# The task
Copy out the rows that begin with the line containing "Open the 启动键查询 tool" and end with the line containing "point(159,383)", keeping each line as it appears and including both of those lines.
# # # #
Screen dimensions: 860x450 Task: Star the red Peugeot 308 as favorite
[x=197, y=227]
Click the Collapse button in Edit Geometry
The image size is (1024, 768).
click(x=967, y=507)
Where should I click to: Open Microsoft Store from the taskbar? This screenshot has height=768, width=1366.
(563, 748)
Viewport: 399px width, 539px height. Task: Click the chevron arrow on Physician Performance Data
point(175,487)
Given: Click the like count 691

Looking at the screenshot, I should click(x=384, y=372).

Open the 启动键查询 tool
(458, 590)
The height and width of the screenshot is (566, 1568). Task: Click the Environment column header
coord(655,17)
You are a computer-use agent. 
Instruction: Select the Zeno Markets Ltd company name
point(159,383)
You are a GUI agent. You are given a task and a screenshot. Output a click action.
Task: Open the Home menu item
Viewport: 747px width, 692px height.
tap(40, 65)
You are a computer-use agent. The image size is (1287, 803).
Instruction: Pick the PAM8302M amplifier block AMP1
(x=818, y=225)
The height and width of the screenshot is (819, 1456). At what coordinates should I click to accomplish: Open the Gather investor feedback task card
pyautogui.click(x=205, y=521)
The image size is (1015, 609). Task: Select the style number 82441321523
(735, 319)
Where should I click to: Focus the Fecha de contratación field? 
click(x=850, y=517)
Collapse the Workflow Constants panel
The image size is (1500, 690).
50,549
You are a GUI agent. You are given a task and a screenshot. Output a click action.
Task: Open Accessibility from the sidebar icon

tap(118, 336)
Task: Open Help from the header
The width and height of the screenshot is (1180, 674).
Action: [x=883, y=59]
# # # #
# Final result
Open the 启动键查询 tool
(458, 590)
The height and width of the screenshot is (566, 1568). Task: Click the Environment column header
coord(655,17)
You are a computer-use agent. 
Instruction: Select the Zeno Markets Ltd company name
point(159,383)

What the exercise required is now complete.